Josh Bass January 1st, 2013, 05:21 AM Thanks. Now with these "good enough" monitors (a $2000 anything monitor, in my case is definitely not paying for itself), how does one calibrate them? A specialist? Spyder (or other similar device0? Via the matrox/aja/whatever i/o box one uses to send the video signal from one's NLE/CC software?
Sareesh Sudhakaran January 1st, 2013, 09:08 AM All you need is a good GPU and a calibration kit like the X-rite. Spyder's fine too.
Don't forget middle gray walls! You'll need a hood to cut off light hitting your monitor. Light reduces contrast and kills Dynamic range.
Chris Soucy January 1st, 2013, 06:04 PM This throw any light on the Ultrasharps?
CS
PS: That any better?
Josh Bass January 1st, 2013, 06:29 PM I thought the idea was NOT to shed light on the Ultrasharp! GET IT? SHED LIGHT?????
But seriously. . .do you have that a little larger? It's very tiny on my screen.

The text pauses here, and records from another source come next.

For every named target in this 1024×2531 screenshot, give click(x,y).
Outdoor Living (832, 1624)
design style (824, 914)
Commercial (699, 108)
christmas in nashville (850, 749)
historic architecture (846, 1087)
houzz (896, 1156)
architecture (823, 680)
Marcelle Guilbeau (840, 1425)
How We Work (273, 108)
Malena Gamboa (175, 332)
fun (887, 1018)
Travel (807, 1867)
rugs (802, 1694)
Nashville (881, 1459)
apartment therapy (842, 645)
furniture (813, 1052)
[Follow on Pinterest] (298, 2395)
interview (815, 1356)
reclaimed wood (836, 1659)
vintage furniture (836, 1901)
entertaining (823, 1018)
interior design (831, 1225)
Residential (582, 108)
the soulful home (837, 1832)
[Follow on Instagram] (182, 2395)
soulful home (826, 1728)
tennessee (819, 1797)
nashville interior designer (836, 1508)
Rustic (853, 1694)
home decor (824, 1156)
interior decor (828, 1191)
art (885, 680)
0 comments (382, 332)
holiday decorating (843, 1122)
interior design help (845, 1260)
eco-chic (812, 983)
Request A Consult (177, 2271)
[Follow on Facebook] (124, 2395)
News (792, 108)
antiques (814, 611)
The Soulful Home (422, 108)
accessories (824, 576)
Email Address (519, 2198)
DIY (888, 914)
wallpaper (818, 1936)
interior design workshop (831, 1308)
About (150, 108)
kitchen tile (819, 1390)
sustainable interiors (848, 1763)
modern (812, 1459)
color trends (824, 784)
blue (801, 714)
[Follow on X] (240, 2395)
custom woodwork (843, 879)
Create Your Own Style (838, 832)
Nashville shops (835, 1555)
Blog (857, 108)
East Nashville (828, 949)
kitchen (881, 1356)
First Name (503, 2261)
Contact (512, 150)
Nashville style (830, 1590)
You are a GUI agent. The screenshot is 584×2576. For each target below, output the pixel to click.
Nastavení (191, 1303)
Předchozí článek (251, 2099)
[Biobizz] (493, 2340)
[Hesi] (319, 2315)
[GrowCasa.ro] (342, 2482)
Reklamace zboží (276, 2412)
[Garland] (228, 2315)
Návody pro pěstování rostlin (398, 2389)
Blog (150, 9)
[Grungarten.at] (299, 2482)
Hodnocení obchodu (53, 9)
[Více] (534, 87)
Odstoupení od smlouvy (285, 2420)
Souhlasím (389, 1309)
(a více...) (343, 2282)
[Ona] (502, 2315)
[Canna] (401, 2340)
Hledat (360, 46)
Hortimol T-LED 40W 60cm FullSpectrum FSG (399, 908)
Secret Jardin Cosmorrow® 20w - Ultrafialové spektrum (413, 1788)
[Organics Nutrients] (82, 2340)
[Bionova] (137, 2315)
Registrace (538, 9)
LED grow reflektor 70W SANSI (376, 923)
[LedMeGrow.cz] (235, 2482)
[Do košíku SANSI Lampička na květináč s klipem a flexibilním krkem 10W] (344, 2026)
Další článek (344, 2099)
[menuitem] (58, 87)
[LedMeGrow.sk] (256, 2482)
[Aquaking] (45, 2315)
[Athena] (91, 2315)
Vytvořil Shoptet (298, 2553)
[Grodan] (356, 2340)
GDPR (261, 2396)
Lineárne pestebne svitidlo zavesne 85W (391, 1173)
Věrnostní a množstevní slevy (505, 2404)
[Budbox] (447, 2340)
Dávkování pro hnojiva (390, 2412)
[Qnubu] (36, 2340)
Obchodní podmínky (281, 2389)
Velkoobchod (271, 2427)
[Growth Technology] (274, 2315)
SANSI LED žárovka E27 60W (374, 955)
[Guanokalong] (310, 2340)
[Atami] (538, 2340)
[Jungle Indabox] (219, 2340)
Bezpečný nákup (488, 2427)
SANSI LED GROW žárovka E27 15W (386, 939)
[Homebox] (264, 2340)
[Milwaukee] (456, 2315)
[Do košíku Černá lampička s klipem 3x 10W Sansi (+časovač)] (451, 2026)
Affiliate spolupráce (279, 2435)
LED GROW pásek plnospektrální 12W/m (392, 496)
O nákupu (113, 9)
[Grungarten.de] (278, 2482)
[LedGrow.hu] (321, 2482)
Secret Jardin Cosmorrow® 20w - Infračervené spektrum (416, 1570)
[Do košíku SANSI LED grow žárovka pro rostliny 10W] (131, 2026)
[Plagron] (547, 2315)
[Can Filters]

Chris Soucy January 1st, 2013, 06:51 PM Upload updated. Got it as a .gif too if that's more usefull.
CS
Josh Bass January 1st, 2013, 06:59 PM Thanks. Not sure what all that means, exactly. I'm guessing it's good.
Chris Soucy January 1st, 2013, 07:03 PM Well, I'm sure Sareesh can tell us.
Don't pretend it means anything to me either, but they're beutifull screens.
CS
Josh Bass January 1st, 2013, 07:07 PM Sareesh melted my brain. I'm still reading that if you intend folks to see stuff in 709, that's the space you should grade in. Which brings us to the issue of LUTs for monitors in other color spaces. . .so if working with an sRGB monitor, how do you apply those? Is it through the CC software or an i/o box or something else?
Sareesh Sudhakaran January 1st, 2013, 10:53 PM Sareesh melted my brain...
Well, I'm sure Sareesh can tell us.
All right, you asked for it!
In traditional science, whenever you see the term 'Delta', it means 'difference' or 'deviation'. If I have seven cups to my left and three to my right, my cup-delta is 4.
In the image Chris has scared us with, Delta-E shows how each color deviates from the 'perfect color space' value. Every monitor, even the most expensive ones in the world cannot reproduce a space perfectly.
Color space is theoretical. The color space of the human eye is CIE XYZ, but even the eye cannot see all the colors in this space!
The Delta-E of the human eye is about 1. The best color grading monitors should have a Delta-E of less than 3. The Delta-E of the Ultrasharp is about 4, which they represent as <5 for both sRGB and Adobe RGB.
Delta-E has many variations, this one was ratified in 1994 by CIE so it's called DeltaE94.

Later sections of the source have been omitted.